Cacique Cobra Coral: charlatão?
Este artigo visa analisar a suposta capacidade do espírito conhecido como Cacique Cobra Coral de afetar o clima em diversas regiões do mundo, e mais precisamente nas cidades brasileiras onde sua Fundação tem convênio com prefeituras. O espírito age através da médium Adelaide Scritori, que supostamente o incorpora de acordo com as práticas da umbanda. Este artigo pretende analisar o fenômeno de forma verdadeiramente cética e imparcial. [1]
De acordo com informações colhidas na Wikipedia e em reportagem da revista Veja, a Fundação Cacique Cobra Coral (FCCC) é uma fundação brasileira com sede em Guarulhos, criada pela médium Adelaide Scritori, e que ficou mundialmente famosa por manter convênios gratuitos com governos para intervir no clima e no tempo, como forma de prevenir ou minimizar catástrofes, ou não atrapalhar a realização de eventos.

* EXERCÍCIO CURTO 1: Reproduza sem alterações os registros, começando na linha que contém "Task: Click the" e terminando no fim dos registros. Deixe as imagens de fora da resposta.
Os registros a seguir não têm relação com o artigo sobre o Cacique Cobra Coral.

* INFORMAÇÕES REGISTRADAS:
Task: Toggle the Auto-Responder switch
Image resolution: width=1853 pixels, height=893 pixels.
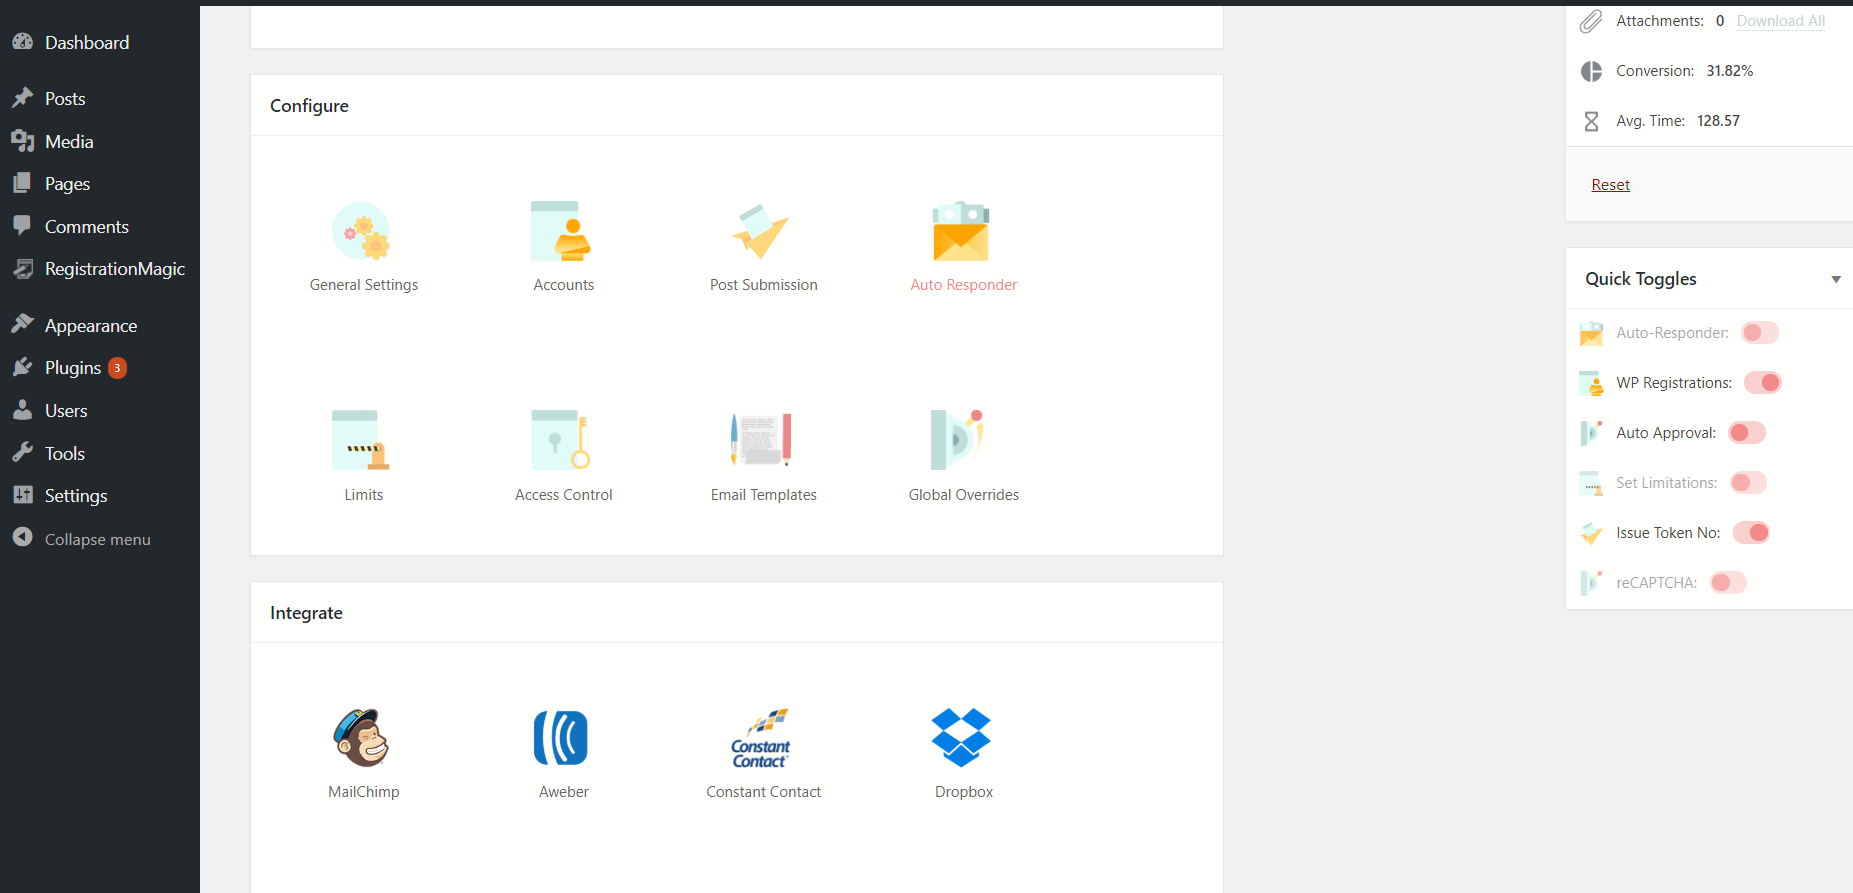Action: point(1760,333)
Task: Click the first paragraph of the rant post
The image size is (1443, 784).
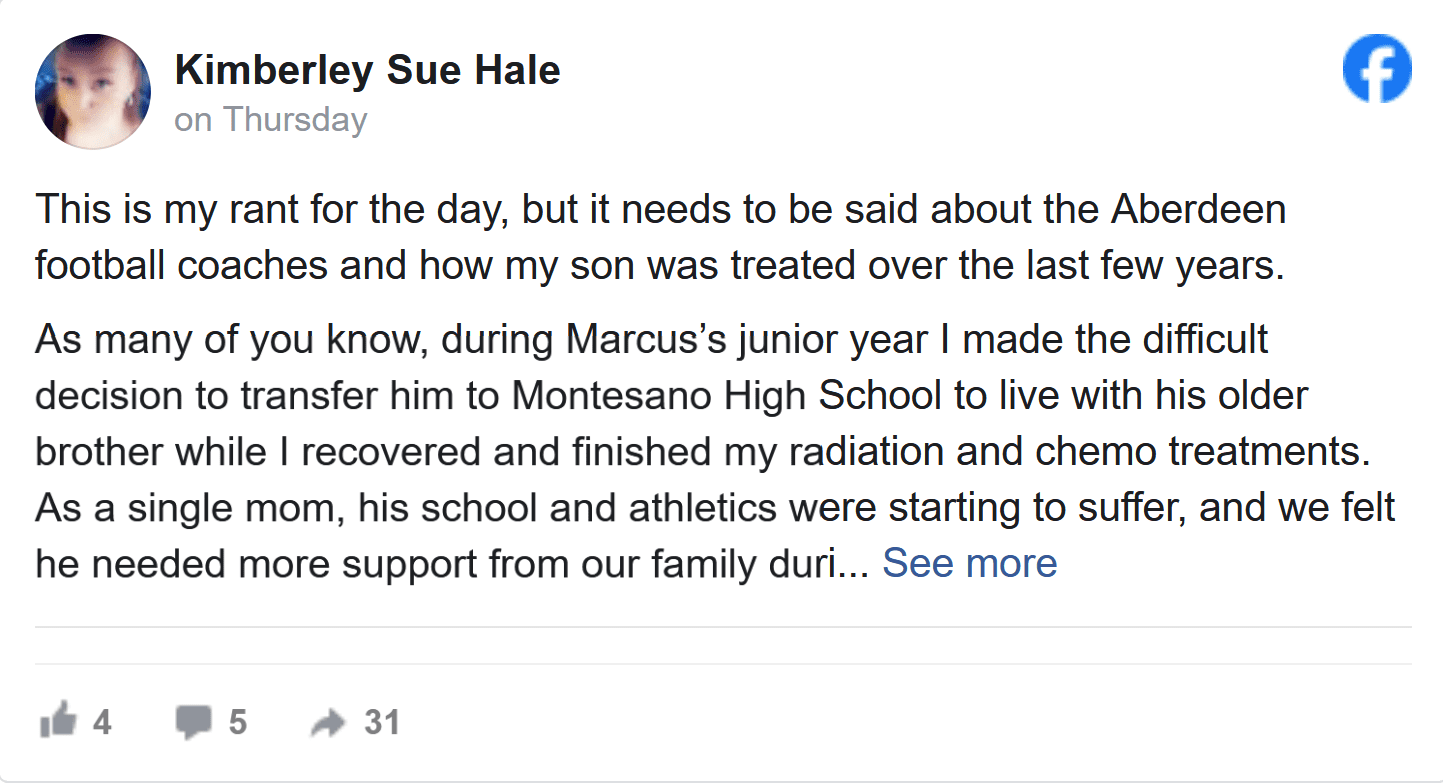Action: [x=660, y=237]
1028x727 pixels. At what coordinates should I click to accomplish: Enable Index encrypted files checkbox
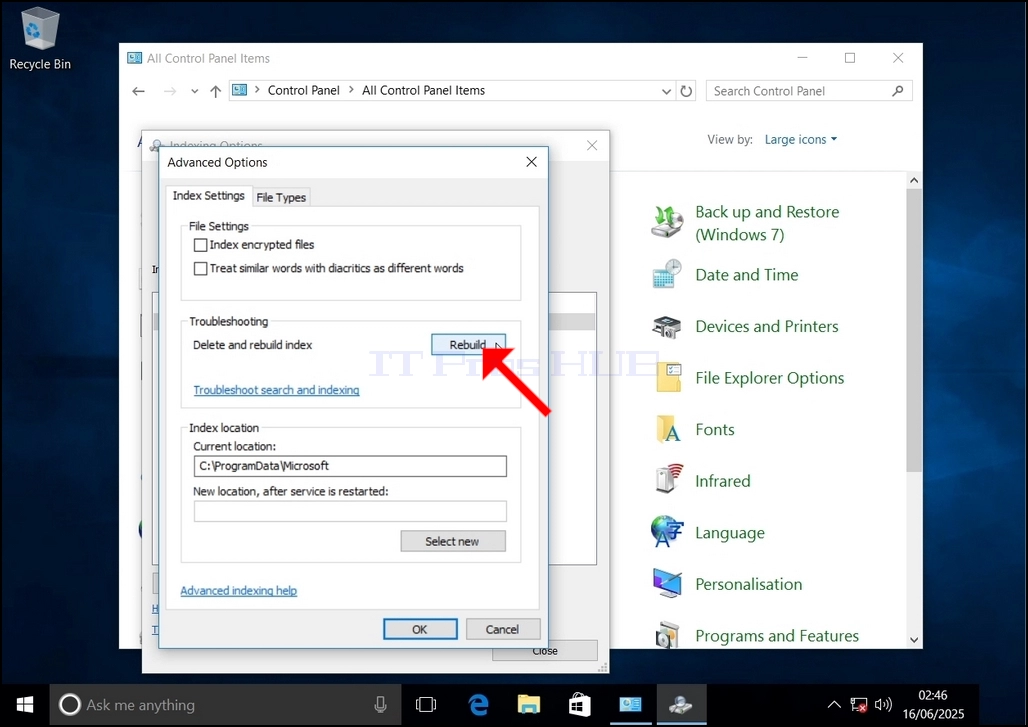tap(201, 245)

* EXERCÍCIO CURTO 2: Devolva o trecho do artigo sobre o Cacique Cobra Coral, começando em "Cacique Cobra Coral: charlatão?" e terminando em "realização de eventos.", copiado sem nenhuma alteração.

* RESULTADO DA TAREFA 1:
Task: Click the first paragraph of the rant post
The image size is (1443, 784).
Action: [x=660, y=237]
1028x727 pixels. At what coordinates should I click to accomplish: Enable Index encrypted files checkbox
tap(201, 245)

* RESULTADO DA TAREFA 2:
Cacique Cobra Coral: charlatão?
Este artigo visa analisar a suposta capacidade do espírito conhecido como Cacique Cobra Coral de afetar o clima em diversas regiões do mundo, e mais precisamente nas cidades brasileiras onde sua Fundação tem convênio com prefeituras. O espírito age através da médium Adelaide Scritori, que supostamente o incorpora de acordo com as práticas da umbanda. Este artigo pretende analisar o fenômeno de forma verdadeiramente cética e imparcial. [1]
De acordo com informações colhidas na Wikipedia e em reportagem da revista Veja, a Fundação Cacique Cobra Coral (FCCC) é uma fundação brasileira com sede em Guarulhos, criada pela médium Adelaide Scritori, e que ficou mundialmente famosa por manter convênios gratuitos com governos para intervir no clima e no tempo, como forma de prevenir ou minimizar catástrofes, ou não atrapalhar a realização de eventos.